▸ **SUPPLIED TEXT**
◆ ◆ ◆ ◆ ◆
How to Spot a Bad Benchmark
Benchmarks can be helpful in making informed decisions, but they become a problem when they are manipulated or lack transparency. As a director of product for Aerospike, I recently outlined how to spot bad benchmarks in my presentation, “That Garbage Benchmark is Useless.”Some questions to ask yourself when considering benchmarks:
Does this even make sense? Benchmarks are usually marketing, not engineering. So, ask yourself: “Do the physics involved make sense? How are they measuring results? Is this database made of magic?” I once heard the CTO of a database company talking about how an active-active cluster that was deployed across continents could transfer data between the regions in less than a millisecond. That’s amazing! But you know what? The distance between Virginia and Frankfurt is 6,000 kilometers. The speed of light is 22 milliseconds one way, but somehow with CRDTs this could happen. The marketing magic trick was that he first mentions local writes (“obviously fast”), then adds CRDTs, which have nothing to do with latency. Then he puts up the picture of data moving between two continents, and now there’s a false idea in your head. Two unrelated things, the local submillisecond write, and the data sync between two continents turn into submillisecond across continents.
Is there obfuscation? Academic terms can be misused, such as terms sounding the same but having different meanings. “Strong eventual consistency” and “strong consistency” are academic terms that mean completely different things. It would be like someone saying that the Santa Cruz Warriors are the same as the Golden State Warriors – although they sound the same, they are completely different teams, competing in different leagues. Make sure that any academic terms being used are clear and not confusing.
◆ ◆ ◆ ◆ ◆
▸ **DO THIS**
Transcribe the whole text on spotting bad benchmarks, word for word. The items after this text have nothing to do with it.

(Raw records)
◆ ◆ ◆ ◆ ◆
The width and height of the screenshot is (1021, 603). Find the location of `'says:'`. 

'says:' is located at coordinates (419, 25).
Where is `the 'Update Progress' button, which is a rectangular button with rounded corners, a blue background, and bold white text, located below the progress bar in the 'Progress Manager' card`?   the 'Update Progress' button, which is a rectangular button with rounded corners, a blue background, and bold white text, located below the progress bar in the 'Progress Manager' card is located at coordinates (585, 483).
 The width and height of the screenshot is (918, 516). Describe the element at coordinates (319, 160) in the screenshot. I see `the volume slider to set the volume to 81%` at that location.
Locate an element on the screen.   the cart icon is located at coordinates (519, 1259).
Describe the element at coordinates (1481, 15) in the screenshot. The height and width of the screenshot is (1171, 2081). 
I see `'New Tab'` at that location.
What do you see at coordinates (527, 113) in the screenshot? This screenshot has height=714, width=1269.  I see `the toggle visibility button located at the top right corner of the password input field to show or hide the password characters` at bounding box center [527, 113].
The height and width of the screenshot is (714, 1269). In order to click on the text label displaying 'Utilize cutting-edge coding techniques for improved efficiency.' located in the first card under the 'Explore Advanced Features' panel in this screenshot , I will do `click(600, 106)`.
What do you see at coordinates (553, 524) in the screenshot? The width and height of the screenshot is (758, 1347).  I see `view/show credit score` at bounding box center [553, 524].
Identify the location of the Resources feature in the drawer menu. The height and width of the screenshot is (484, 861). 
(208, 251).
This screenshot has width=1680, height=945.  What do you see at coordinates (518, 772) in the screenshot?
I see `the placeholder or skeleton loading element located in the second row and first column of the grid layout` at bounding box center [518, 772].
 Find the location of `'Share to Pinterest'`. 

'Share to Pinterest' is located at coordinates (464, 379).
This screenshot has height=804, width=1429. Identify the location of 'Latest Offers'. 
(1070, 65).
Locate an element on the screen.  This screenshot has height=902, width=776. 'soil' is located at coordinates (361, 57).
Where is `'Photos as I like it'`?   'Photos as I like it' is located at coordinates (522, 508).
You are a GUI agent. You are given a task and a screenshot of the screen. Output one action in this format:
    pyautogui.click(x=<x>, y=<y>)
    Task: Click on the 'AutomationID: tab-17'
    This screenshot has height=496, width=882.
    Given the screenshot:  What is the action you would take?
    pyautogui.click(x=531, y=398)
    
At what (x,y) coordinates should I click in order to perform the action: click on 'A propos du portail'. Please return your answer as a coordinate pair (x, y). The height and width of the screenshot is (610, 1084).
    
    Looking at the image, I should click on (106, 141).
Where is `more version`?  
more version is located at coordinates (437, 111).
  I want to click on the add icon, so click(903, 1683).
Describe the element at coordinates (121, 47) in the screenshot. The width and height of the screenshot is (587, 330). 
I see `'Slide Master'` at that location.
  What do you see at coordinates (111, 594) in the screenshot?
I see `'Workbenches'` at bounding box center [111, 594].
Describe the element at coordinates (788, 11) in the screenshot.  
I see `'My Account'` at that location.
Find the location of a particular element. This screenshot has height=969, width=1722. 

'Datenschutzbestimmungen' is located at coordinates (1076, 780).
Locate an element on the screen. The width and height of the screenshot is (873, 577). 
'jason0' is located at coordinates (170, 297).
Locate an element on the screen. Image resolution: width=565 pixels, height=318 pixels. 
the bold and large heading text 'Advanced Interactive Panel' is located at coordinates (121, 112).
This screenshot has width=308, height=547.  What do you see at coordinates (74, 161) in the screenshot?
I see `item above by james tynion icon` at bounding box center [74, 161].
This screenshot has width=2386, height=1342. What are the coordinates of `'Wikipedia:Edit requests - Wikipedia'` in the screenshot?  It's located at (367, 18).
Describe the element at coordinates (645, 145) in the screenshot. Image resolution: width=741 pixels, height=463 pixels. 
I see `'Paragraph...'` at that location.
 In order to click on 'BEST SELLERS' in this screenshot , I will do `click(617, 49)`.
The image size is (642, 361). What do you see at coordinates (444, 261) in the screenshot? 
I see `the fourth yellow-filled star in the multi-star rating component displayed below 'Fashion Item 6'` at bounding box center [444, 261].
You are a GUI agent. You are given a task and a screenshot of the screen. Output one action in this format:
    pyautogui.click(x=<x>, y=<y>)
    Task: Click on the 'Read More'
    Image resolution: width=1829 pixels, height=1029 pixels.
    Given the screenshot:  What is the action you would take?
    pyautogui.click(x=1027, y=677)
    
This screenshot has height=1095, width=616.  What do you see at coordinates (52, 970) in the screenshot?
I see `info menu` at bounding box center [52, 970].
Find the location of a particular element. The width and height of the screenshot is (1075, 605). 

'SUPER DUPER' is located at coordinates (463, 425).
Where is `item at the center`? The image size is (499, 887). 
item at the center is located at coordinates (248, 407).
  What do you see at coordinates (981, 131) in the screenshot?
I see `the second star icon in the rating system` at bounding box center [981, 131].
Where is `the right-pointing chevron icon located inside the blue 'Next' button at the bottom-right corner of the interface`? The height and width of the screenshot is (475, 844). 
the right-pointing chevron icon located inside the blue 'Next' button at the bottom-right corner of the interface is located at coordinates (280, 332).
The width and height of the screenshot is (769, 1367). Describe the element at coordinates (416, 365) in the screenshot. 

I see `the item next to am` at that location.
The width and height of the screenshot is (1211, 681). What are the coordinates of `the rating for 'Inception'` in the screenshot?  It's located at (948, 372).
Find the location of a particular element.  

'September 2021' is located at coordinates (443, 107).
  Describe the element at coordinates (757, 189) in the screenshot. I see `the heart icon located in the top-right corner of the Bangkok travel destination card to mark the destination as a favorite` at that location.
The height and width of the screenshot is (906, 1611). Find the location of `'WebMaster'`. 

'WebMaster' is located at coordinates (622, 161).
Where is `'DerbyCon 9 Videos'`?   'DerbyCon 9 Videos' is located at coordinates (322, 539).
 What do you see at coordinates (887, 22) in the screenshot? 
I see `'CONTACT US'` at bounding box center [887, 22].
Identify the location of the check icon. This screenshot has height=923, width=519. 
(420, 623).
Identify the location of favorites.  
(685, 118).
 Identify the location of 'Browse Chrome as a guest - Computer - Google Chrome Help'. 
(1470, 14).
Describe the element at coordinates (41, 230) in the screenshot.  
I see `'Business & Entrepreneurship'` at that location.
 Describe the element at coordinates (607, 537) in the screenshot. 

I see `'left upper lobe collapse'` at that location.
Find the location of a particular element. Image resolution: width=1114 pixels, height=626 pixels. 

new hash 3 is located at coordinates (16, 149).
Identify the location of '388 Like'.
◆ ◆ ◆ ◆ ◆
▸ **OUTPUT OF THE TASK**
How to Spot a Bad Benchmark
Benchmarks can be helpful in making informed decisions, but they become a problem when they are manipulated or lack transparency. As a director of product for Aerospike, I recently outlined how to spot bad benchmarks in my presentation, “That Garbage Benchmark is Useless.”Some questions to ask yourself when considering benchmarks:
Does this even make sense? Benchmarks are usually marketing, not engineering. So, ask yourself: “Do the physics involved make sense? How are they measuring results? Is this database made of magic?” I once heard the CTO of a database company talking about how an active-active cluster that was deployed across continents could transfer data between the regions in less than a millisecond. That’s amazing! But you know what? The distance between Virginia and Frankfurt is 6,000 kilometers. The speed of light is 22 milliseconds one way, but somehow with CRDTs this could happen. The marketing magic trick was that he first mentions local writes (“obviously fast”), then adds CRDTs, which have nothing to do with latency. Then he puts up the picture of data moving between two continents, and now there’s a false idea in your head. Two unrelated things, the local submillisecond write, and the data sync between two continents turn into submillisecond across continents.
Is there obfuscation? Academic terms can be misused, such as terms sounding the same but having different meanings. “Strong eventual consistency” and “strong consistency” are academic terms that mean completely different things. It would be like someone saying that the Santa Cruz Warriors are the same as the Golden State Warriors – although they sound the same, they are completely different teams, competing in different leagues. Make sure that any academic terms being used are clear and not confusing.